Room 12 At the Tate Modern, ‘Exposed:Voyerism, Surveillance and the Camera’, you come across Bruce Nauman’s, ‘Mapping the Studio’.
Nauman recorded his studio in New Mexico at night using an infrared video camera. For a period of several months he positioned his camera to show different areas of the studio, documenting the objects in the room as they had been left that day as well as the mice that scuttle in and out of the frame. This early version of Mapping the Studio, made in 2001, focuses on his office desk as well as a number of works in progress. Nauman later used the footage to make a seven-screen video installation which puts the viewer into the position of a spy or voyeur invading his private working space.

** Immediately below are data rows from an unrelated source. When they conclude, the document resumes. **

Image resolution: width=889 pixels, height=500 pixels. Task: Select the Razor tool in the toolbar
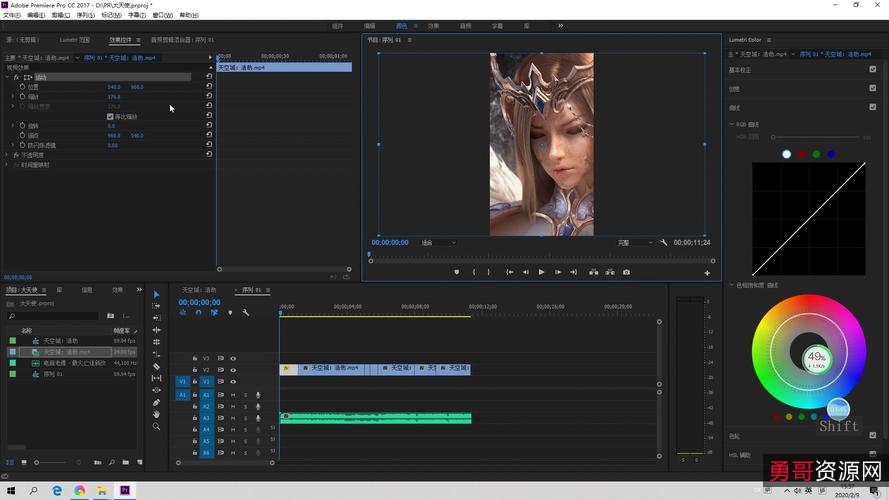[156, 366]
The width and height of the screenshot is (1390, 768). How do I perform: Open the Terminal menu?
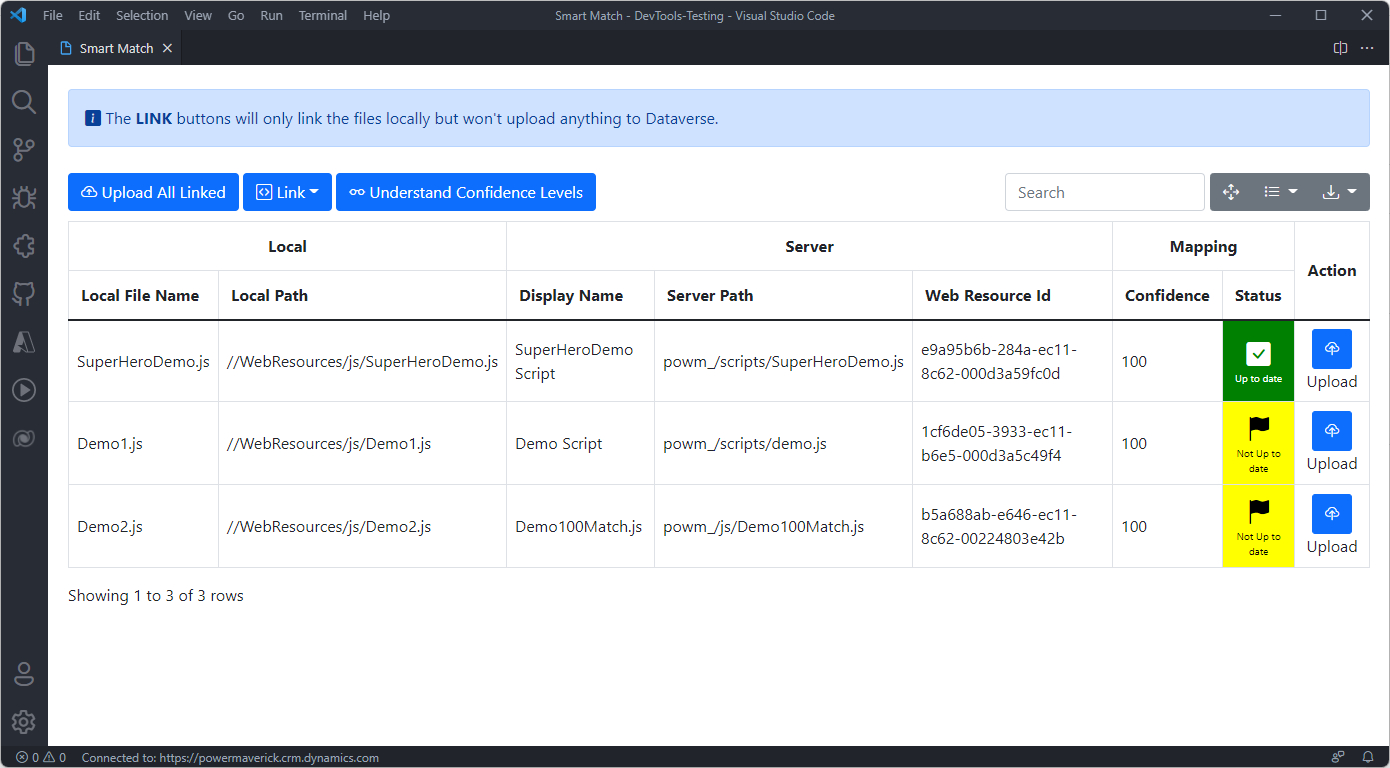[x=323, y=15]
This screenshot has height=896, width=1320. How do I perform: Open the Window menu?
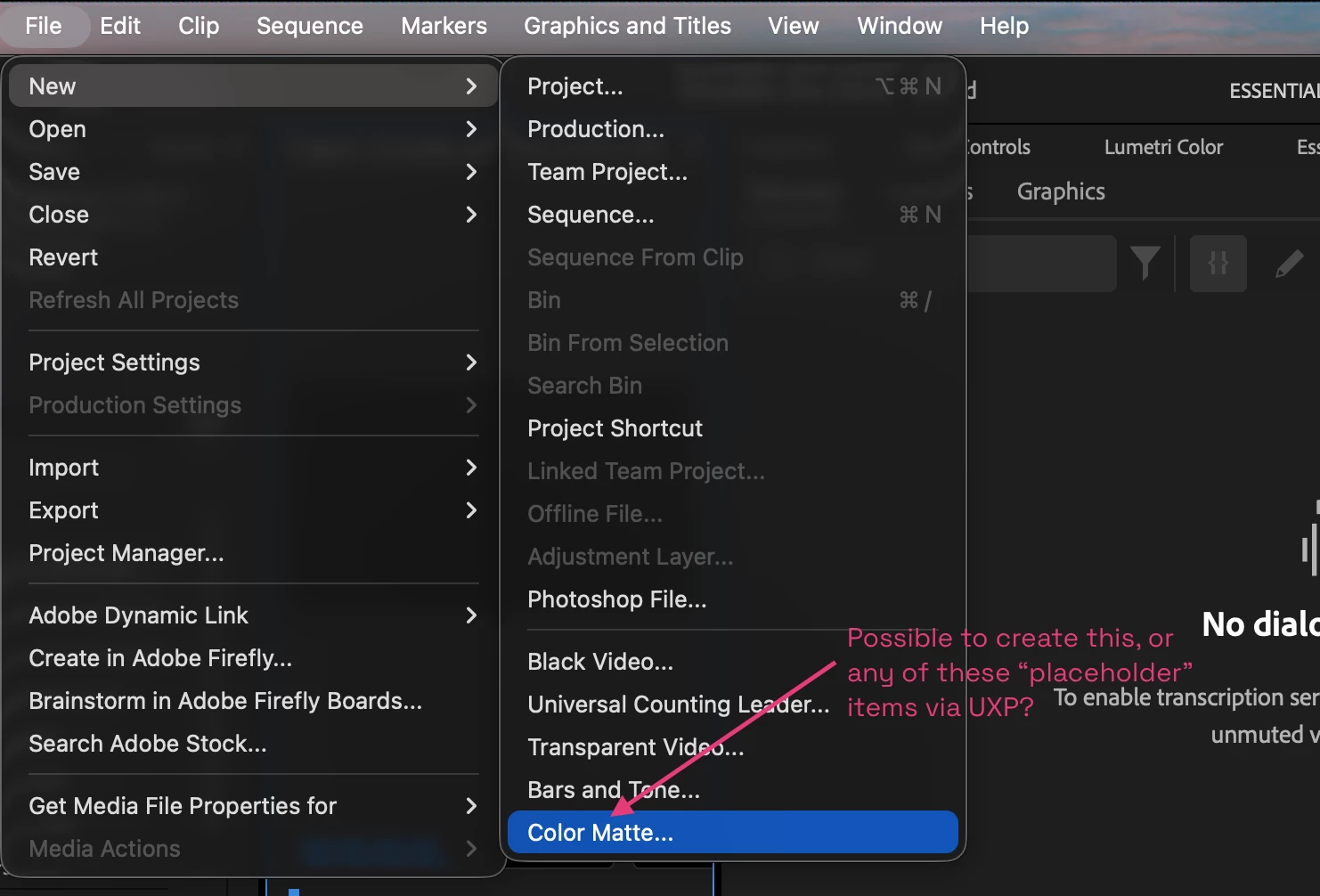tap(900, 26)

In this video installation, from 2001, Nauman trains seven cameras on areas of his studio where mice could be seen moving about. Then, he recorded everything that happened overnight. At first it seems like a whole lot of nothing. But upon closer viewing, things start to happen. You see a mouse, an insect, Nauman’s cat. Sure, the pacing is slow, but what Nauman is asking of his audiences is for them to shift how they perceive time, movement, contingency. Nauman’s ability to see and hear what happens in his studio when he isn’t there, when he isn’t even awake, and to share this reordering of sensory experience is “most definitely new” from an evolutionary perspective.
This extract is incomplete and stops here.